Байджлоу детально останавливается и на викингах. «Подобно монголам, скандинавы имели за собою долгие столетия резни, мелких войн, естественного отбора стойких, сильных людей, способных выживать в диких условиях гор и фьордов. Постепенно создавались все новые типы кораблей, способных плавать в бурных северных морях, и моряков, достаточно искусных, чтобы водить их. И монгольская конница, и экипажи эскадр викингов были немногочисленны, но когда эти продукты социального и естественного отбора сформировались, когда междоусобные войны доказали наглядно преимущества единства и дисциплины — Европа на столетия оказалась под властью этих восточных и северных дикарей».

«Европейцы происходят от длинного ряда воинственных предков, они за последние тысячелетия убивали друг друга сотнями миллионов, и если войны истребляли бы тех, кто рискует своей жизнью, то уцелевшие после всей этой резни должны были бы стать осторожными и менее воинственными. Вместо этого они создали больше ядерного оружия, чем все неевропейцы вместе взятые и теперь держат друг друга под прицелом. Но создание атомного оружия требует интеллекта и кооперации, а если грозить друг другу такими штуками, — дело не слишком умное, то все же для таких угроз требуется готовность рисковать жизнью». «За последние три столетия численность европейцев возросла примерно в дюжину раз, а азиатов — только в пять» (Bigelow R., 1969, с. 107).

«...В племени Курелу не все мужчины должны воевать в равной мере. Некоторые из них, идя на войну, старательно остаются сзади. В перерывах между схватками им позволяют быть среди храбрейших и даже сидеть рядом с ними, однако к ним относятся презрительно и их общественное положение достаточно низко. Их называют "кепу", что значит "не убивший мужчина". По Матиессену, их не дразнят и не гонят в бой, но у них разрешается отнимать жен и свиней; жену кепу может насиловать другой человек, а кепу, который станет этому противиться, по закону можно убить или изгнать. Великие воины, "каины" или вожди имеют по нескольку жен, и ранг мужчины определяется числом его жен и свиней» (там же, с. 111). Вопреки всем усилиям цивилизации кое-что из этой точки зрения сохраняется и поныне.

Байджлоу вовсе не приходит к печальному прогнозу.

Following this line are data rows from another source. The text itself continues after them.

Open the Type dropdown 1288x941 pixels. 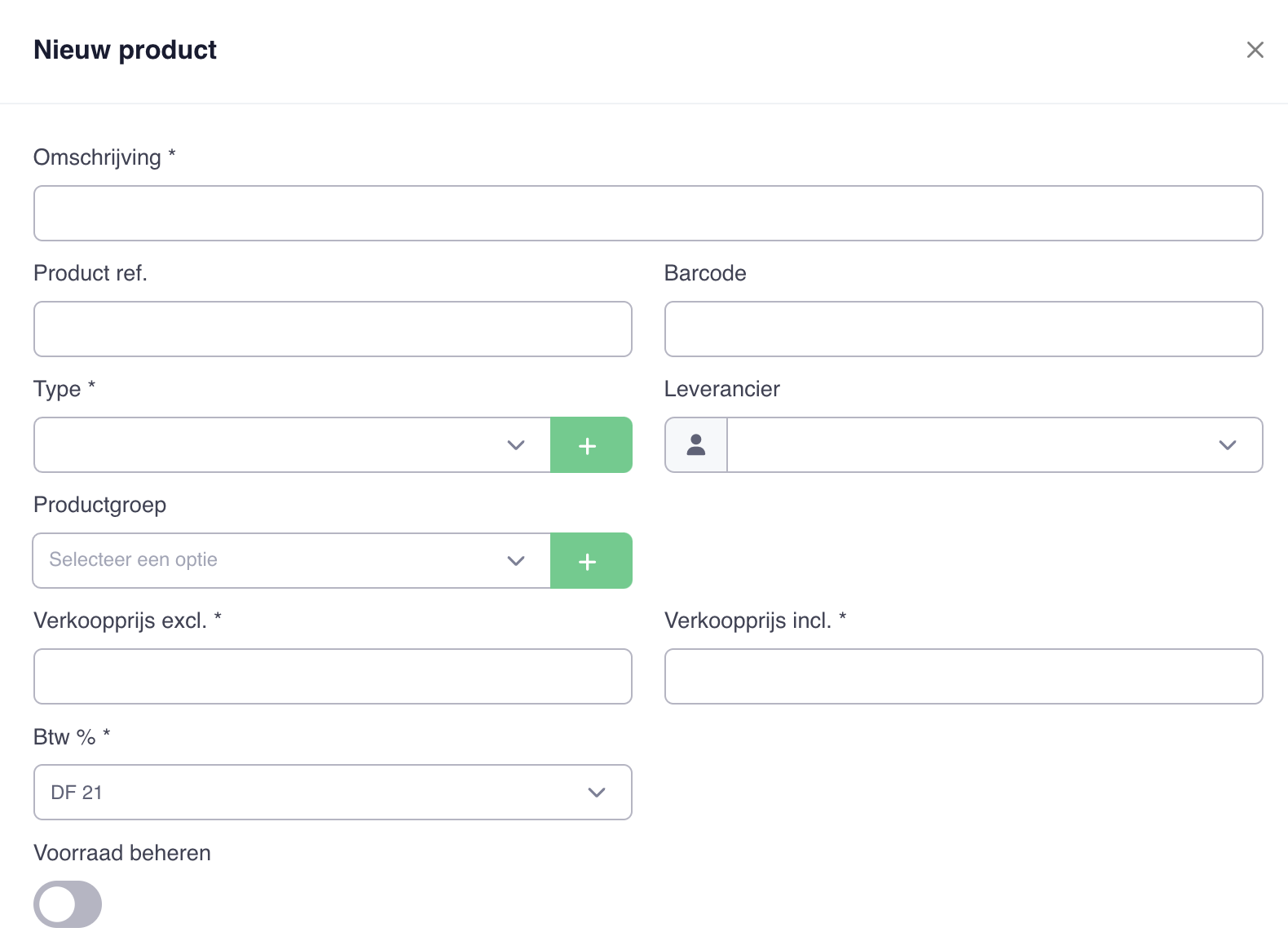(292, 445)
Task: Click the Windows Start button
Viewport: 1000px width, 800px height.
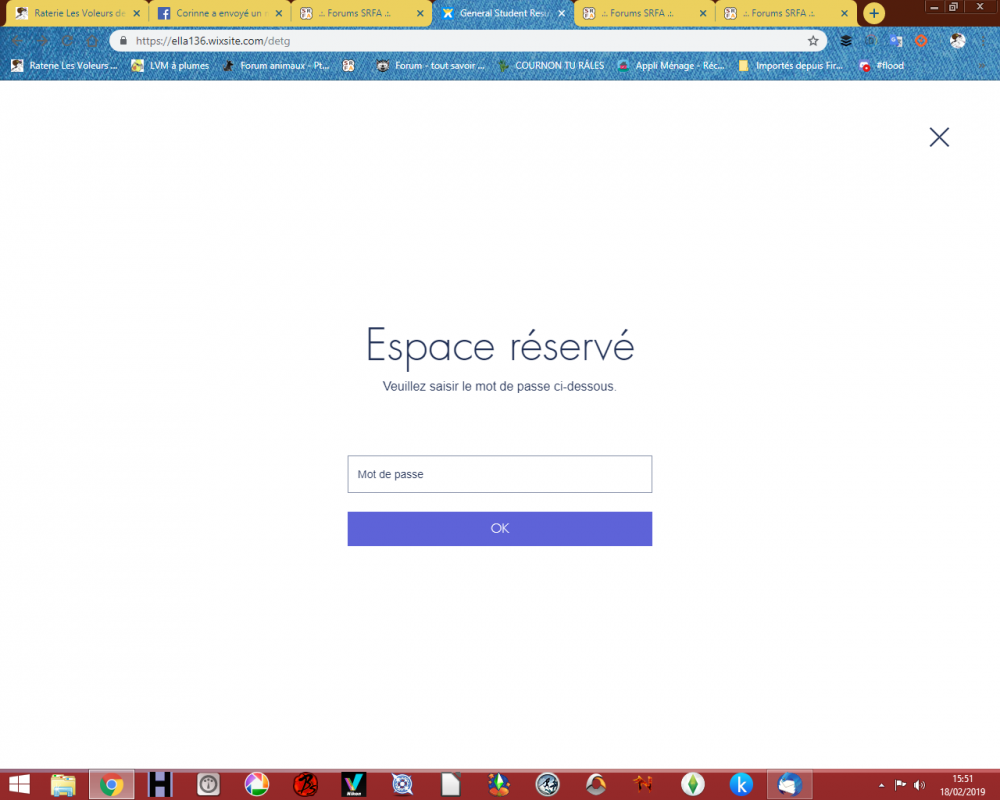Action: (x=19, y=785)
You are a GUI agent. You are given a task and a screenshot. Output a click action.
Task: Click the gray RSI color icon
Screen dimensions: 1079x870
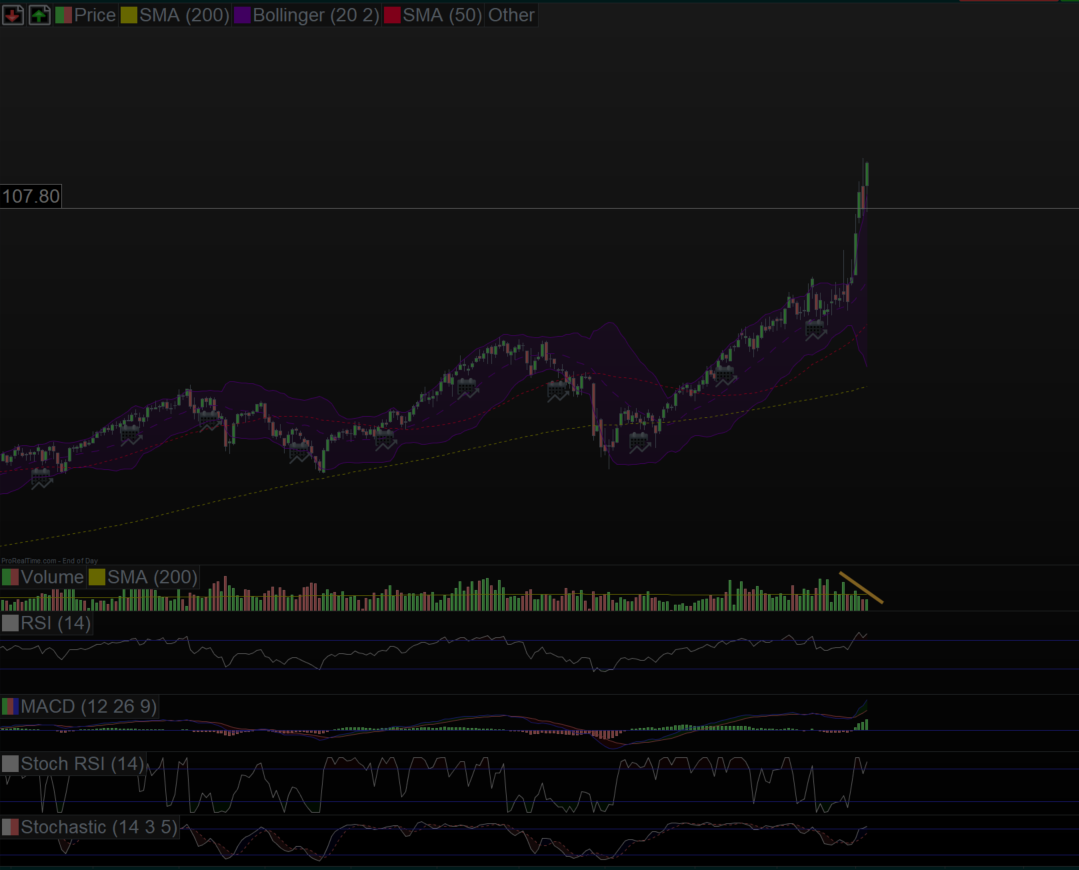(x=10, y=623)
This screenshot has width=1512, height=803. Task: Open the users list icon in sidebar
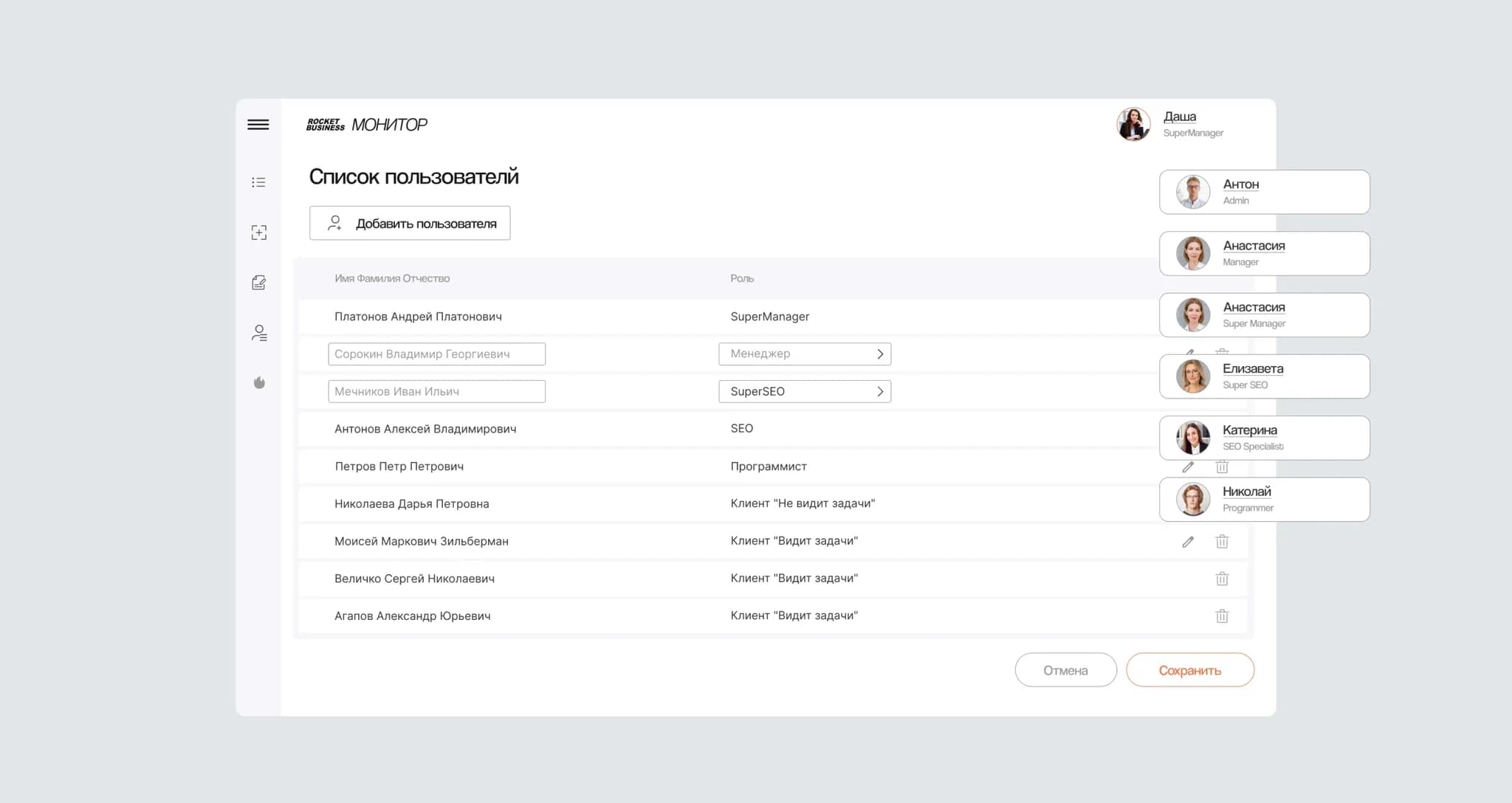[x=258, y=333]
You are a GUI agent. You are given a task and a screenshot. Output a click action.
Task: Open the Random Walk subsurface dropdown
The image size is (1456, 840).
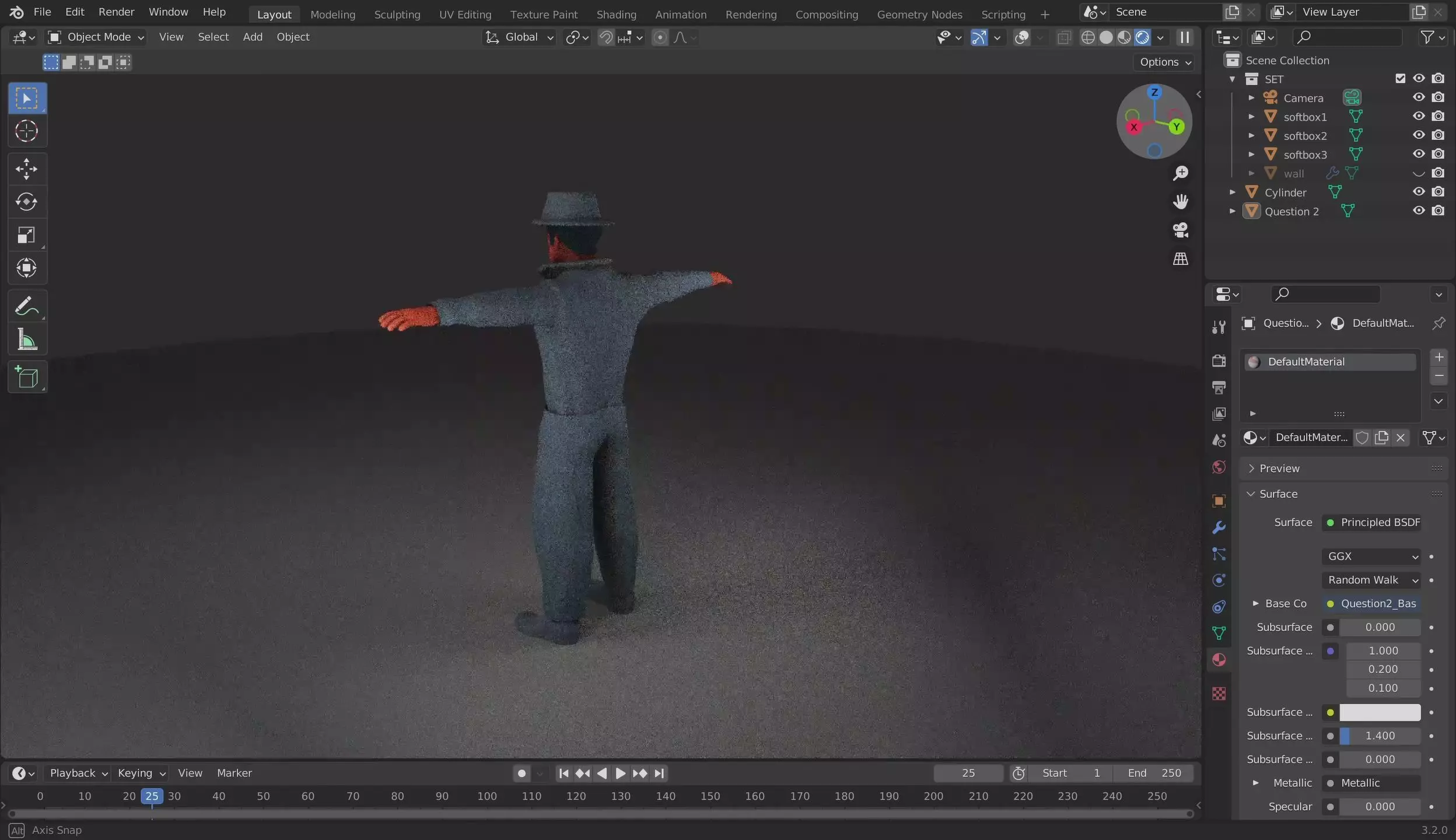(x=1371, y=580)
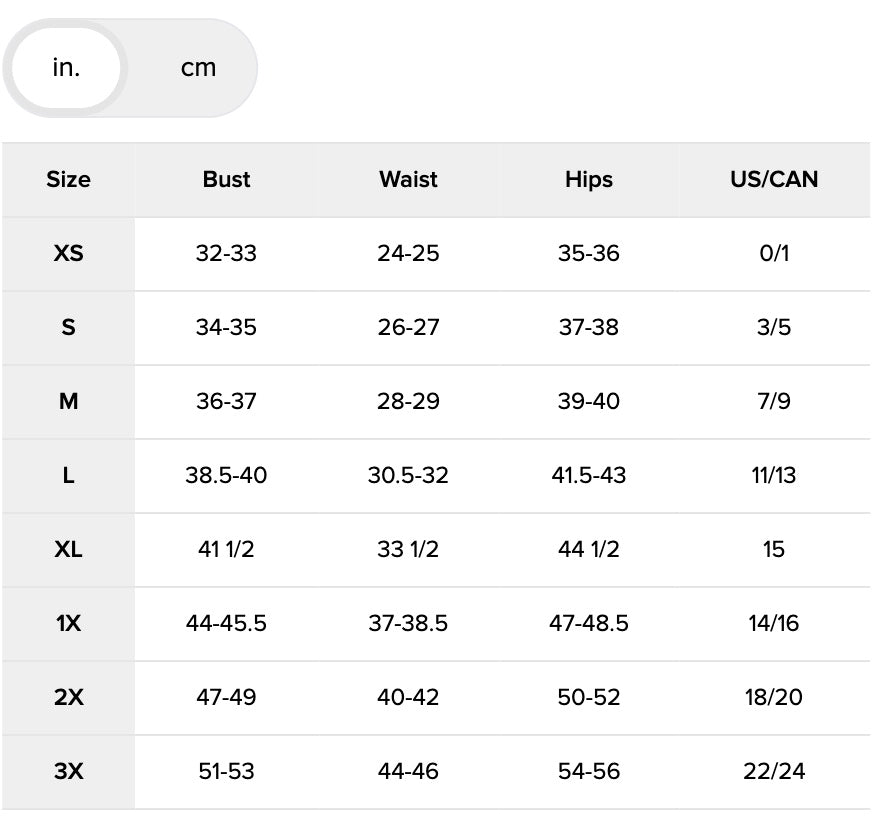This screenshot has width=888, height=826.
Task: Click the 1X hips value 47-48.5
Action: [588, 624]
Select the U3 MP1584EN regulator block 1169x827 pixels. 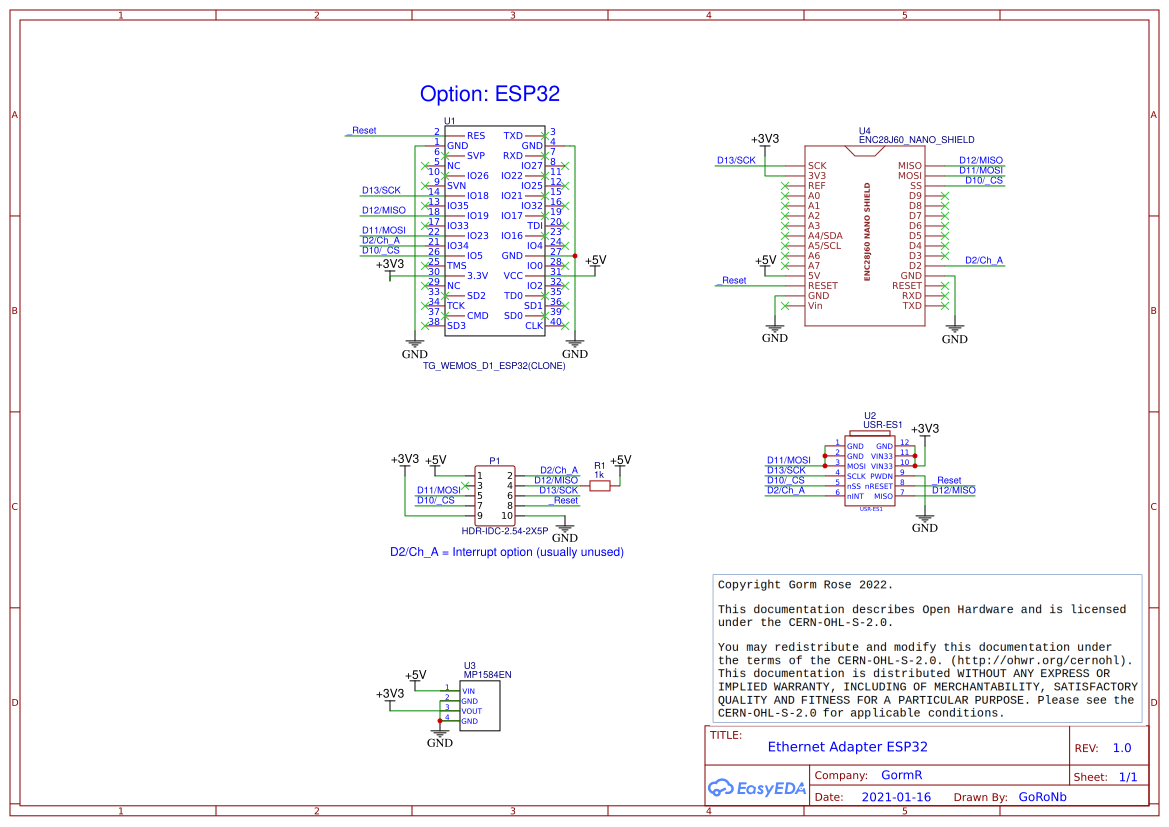pos(480,706)
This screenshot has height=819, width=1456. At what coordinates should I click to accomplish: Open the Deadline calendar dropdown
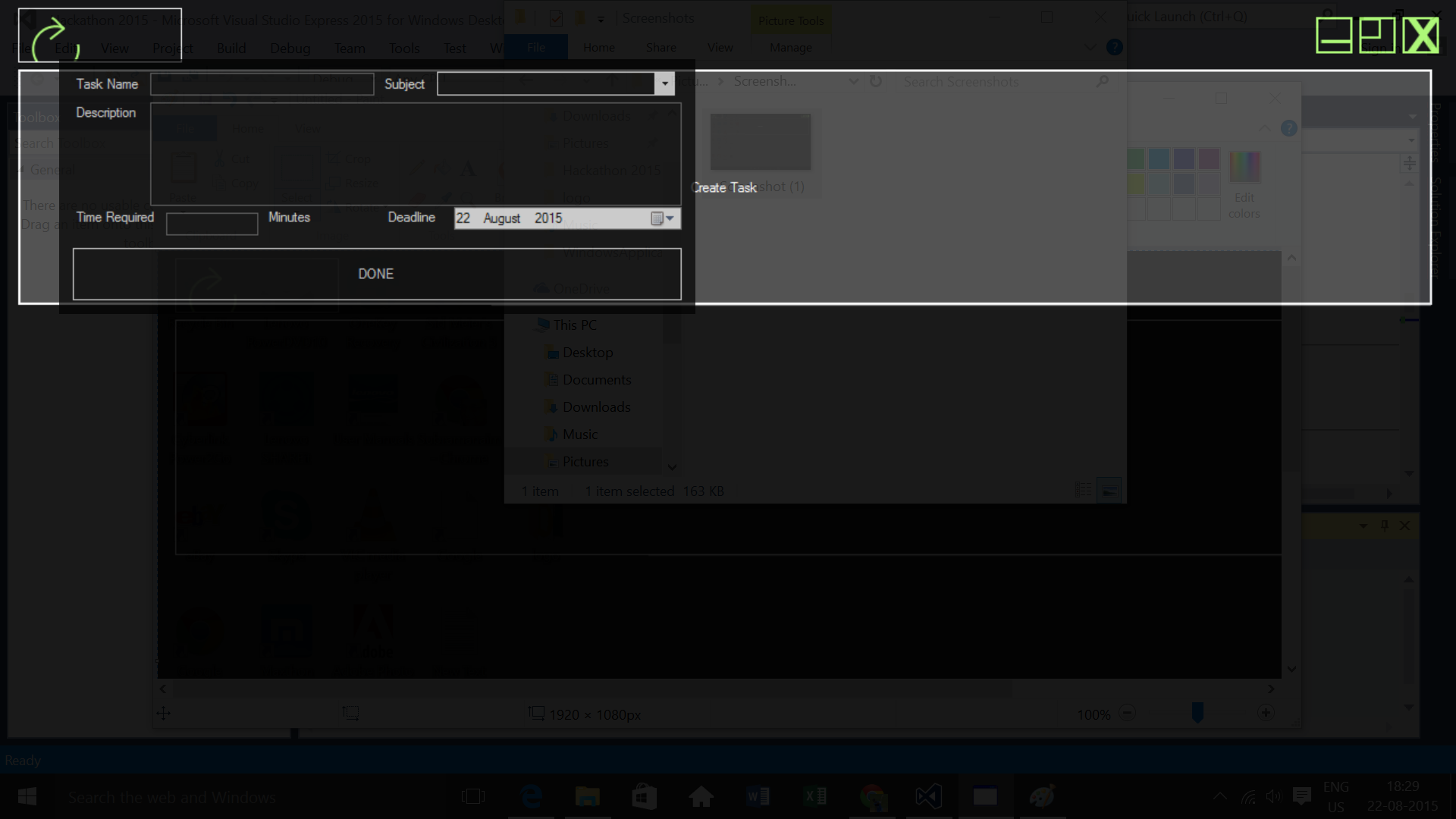[663, 218]
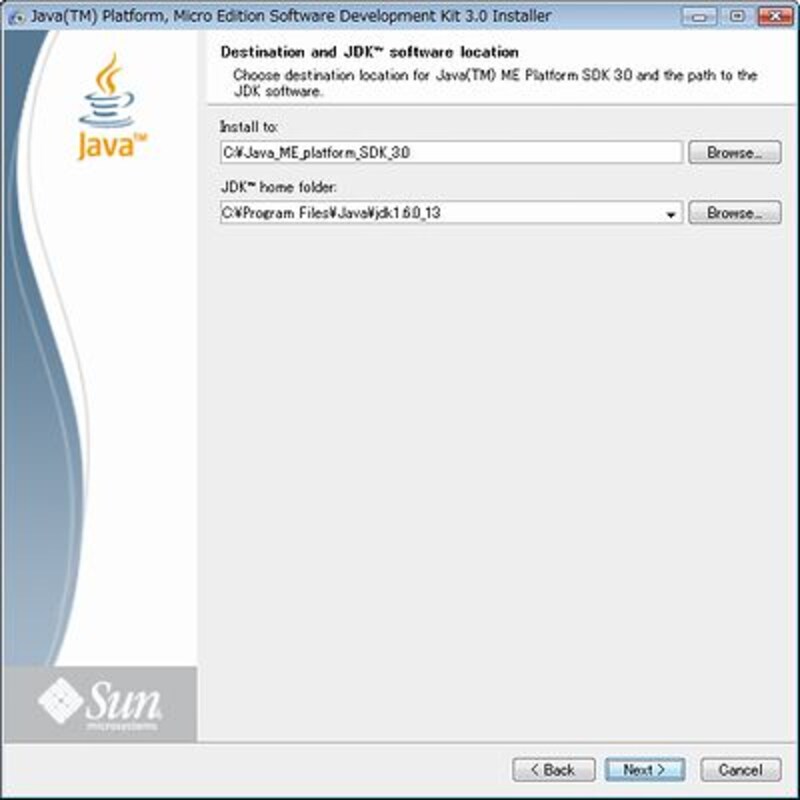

Наоборот: «Если мы действительно отродье победителей в миллионах лет войны, то это вовсе не свидетельствует о нашей обреченности. Войны невозможны без сотрудничества, и если наши предки выжили, научившись сотрудничеству ради самообороны, то мы могли унаследовать от них и мозги, нужные для овладения этим сотрудничеством в глобальном масштабе». «Мы можем сдержать агрессивные порывы сознательным усилием, и такая сдержанность поднята до вершин на кровавых полях битв. Если нам угрожают, мы можем подавить наше глубочайшее стремление к миру. Именно эта способность взвешивать, предвидеть и сдерживаться развилась на свирепой арене плейстоцена. Группы, слепо и тупо дравшиеся в неподходящее время, были уничтожены. Группы, слепо поддавшиеся мирным стремлениям, погибли от голода или холода в пустынях или на горных вершинах. Мы — дети победителей. Если бы наши предки принимали неверные решения, то мы бы не появились на свет. Несмотря на ужасы наших войн, в двадцатом веке, по-видимому, больше людей провели больше времени в мире друг с другом, чем в любом другом веке».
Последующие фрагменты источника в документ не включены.